Когда лошади пошли под гору, скользкие полозья то и дело раскатывались на разъезженной дороге.

– Потише, ворона! – покрикивал Нардзевский на кучера, когда сани слишком сильно кидало на ухабах.

На вырубке, где еще стояло несколько сосен и буков, он показал на одно дерево и промолвил:

– Пять лет назад я убил тут стервятника.

– Стервятника?

– Да. Я шел один с охоты. Это было как-то осенью. Солнце заходило, как сейчас. Смотрю, на верхушке бука что-то шевелится. Я глазам своим не мог поверить… Ружье у меня было заряжено дробью. Прицелился я и выпалил.

– А какие у него были крылья, какие крылья, господи боже мой, – вмешался Каспер. – Когда распластали мы его на земле, собаки, да не какие-нибудь щенки, заскулили и убежали в поле, так что сколько мы ни трубили в рог, не могли докликаться их.

У Рафала так озябло лицо, что он не мог говорить. С большой дороги сани свернули на ухабистую проселочную, которая шла по самому берегу горной реки. Быстрый поток клубился между обледенелыми берегами, ударяясь о кромку льда, который хотел схватить его в свои оковы. Лошади храпели и, чтобы удержаться, напрягали ноги и с силой били копытами по твердой дороге.

– А что, Рафця, у вас там, на Сандомирщине, нет ни таких скверных дорог, ни таких дебрей? Не правда ли? Дорога, как скатерть…

– Да, но зато совсем нет лесов.

– Зачем вам леса? У вас зато пшеница, как наш лес. Мало разве вам?

– Я бы тут предпочел жить. Вот где настоящая жизнь.

– Ты бы тут предпочел жить? Что ты говоришь? Э, братец, тут нелегко усидеть. Тут только такие, как я, могут выдержать!

– Я бы выдержал!

– В самом деле?

– Да.

– Ну-ну, смотри, а то как бы я тебя не поймал на слове и не заставил сидеть в этой дыре.

– Я ничего не боюсь.

– Да ну!.. Знаешь, я очень рад, что твоя мамаша будет довольна! А, как ты думаешь? Вы должны здорово погулять на масленице, на балах или на маскарадах. У нас есть козел, есть серна, в кладовой десяток зайцев, кабанчик. Хватит на ваш вечер? Говори, не стесняйся! Если нет, так завтра на рассвете мы опять пойдем в лес.

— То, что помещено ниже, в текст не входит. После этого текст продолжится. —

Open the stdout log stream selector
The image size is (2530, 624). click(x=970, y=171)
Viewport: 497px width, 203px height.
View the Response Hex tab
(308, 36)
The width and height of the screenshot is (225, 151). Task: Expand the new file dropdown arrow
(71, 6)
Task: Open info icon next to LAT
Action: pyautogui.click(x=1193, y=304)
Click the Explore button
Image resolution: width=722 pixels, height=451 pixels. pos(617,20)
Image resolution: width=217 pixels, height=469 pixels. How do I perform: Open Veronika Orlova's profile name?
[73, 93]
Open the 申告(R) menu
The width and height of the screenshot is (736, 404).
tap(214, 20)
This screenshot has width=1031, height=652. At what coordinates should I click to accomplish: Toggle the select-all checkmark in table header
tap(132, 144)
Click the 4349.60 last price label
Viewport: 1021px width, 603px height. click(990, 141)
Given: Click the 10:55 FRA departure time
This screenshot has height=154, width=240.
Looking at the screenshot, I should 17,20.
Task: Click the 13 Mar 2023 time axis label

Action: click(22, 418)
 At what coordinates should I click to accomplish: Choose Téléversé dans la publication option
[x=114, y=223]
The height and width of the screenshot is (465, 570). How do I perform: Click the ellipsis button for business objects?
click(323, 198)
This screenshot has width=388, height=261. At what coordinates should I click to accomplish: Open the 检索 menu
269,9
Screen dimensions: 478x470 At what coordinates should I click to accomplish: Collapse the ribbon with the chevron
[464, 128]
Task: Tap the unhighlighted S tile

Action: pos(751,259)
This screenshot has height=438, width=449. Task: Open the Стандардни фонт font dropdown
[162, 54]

– Даже слишком много, дядя…

– Если уж едешь в такую даль, так с пустяками не годится возвращаться. Пускай и наша глушь чем-нибудь похвастает.

Немного погодя он прибавил:

– Милая Ануся… Из всех братьев и сестер мы с твоей матерью больше всего любили друг друга. Лучшей сестры не найдешь. Эх, боже, боже…

– Вот если бы вы, дядя, съездили к нам на масленицу. То-то бы мама и… папа…

– За папу не ручайся! С папой у нас совсем другие отношения. Amicus Plato…

– Ну, ладно, а если бы вы все-таки приехали на масленицу…

– Рехнулся ты, что ли, мальчуган? Я – на масленицу! Из Вырв? Тридцать лет не выезжал из дому и вдруг поеду на масленицу, да еще куда-то за Климентов, на край света! Что ты говоришь?

Потом вдруг жестко прибавил:

– Не поеду. Нет, не поеду. Будет с меня!